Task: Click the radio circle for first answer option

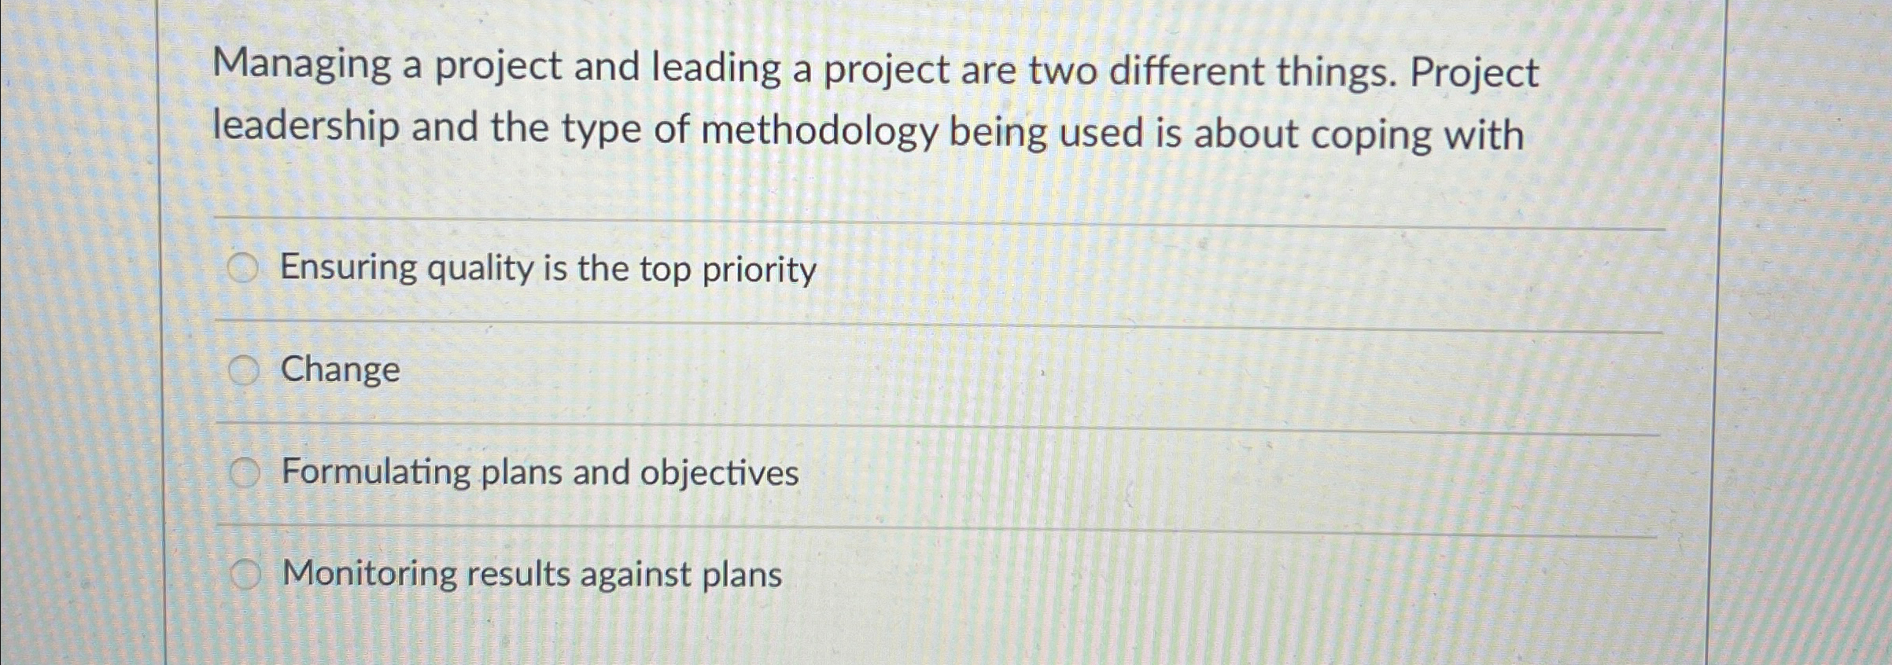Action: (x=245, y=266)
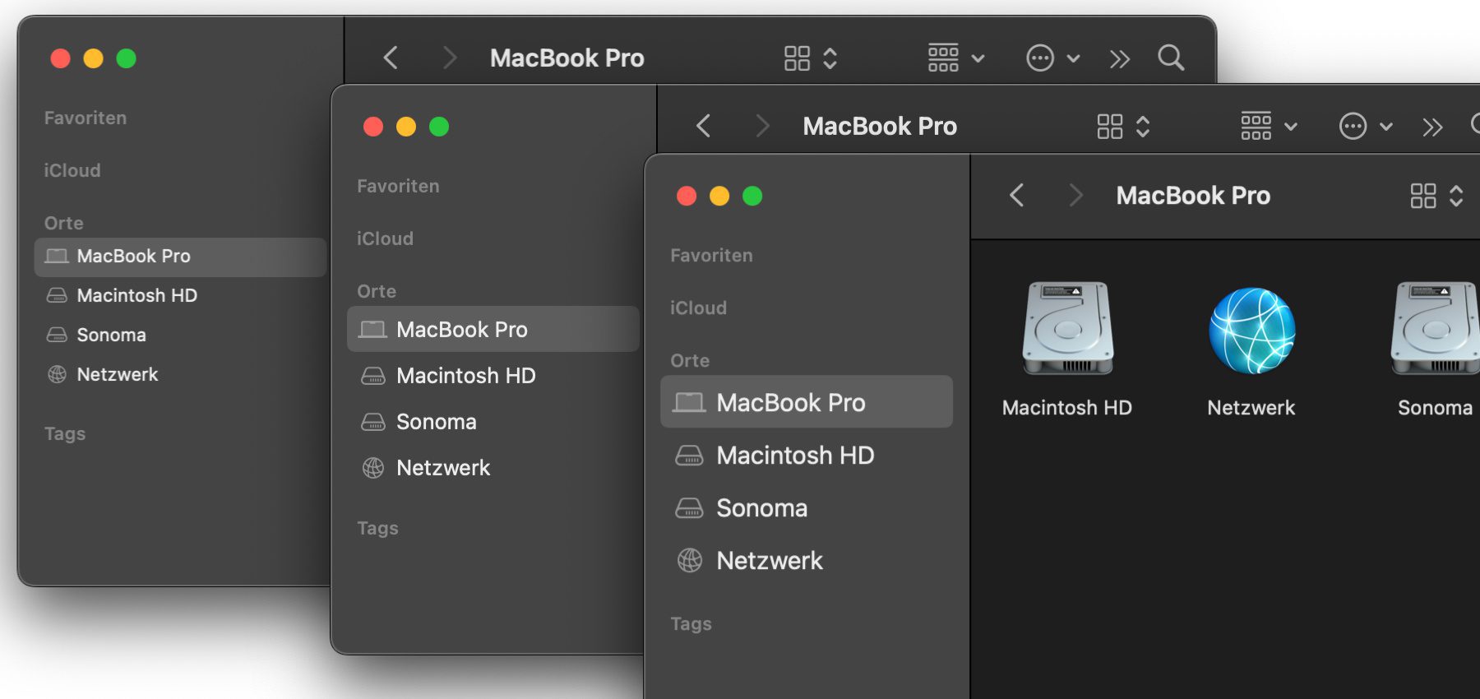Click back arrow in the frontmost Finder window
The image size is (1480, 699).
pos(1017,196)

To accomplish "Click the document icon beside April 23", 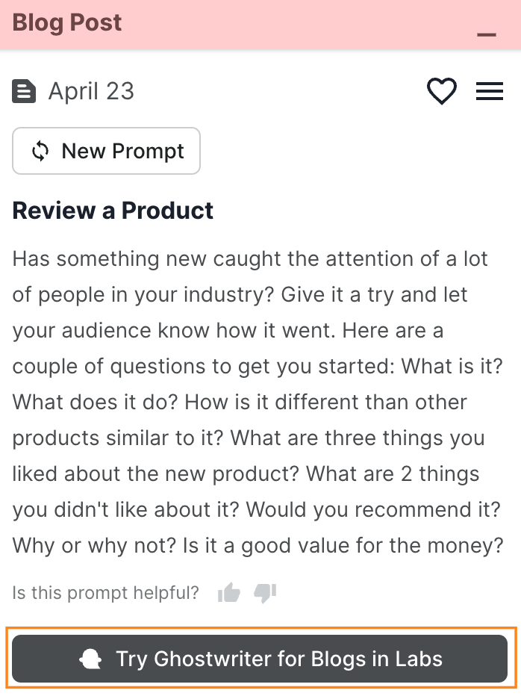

────────────────

What the exercise asks -
Print the entries again exactly as they appear above. Do not print the pictures.

Result of the task -
Task: Click the radio circle for first answer option

Action: (x=245, y=266)
Click back arrow in the frontmost Finder window
The image size is (1480, 699).
pos(1017,196)

To accomplish "Click the document icon beside April 23", 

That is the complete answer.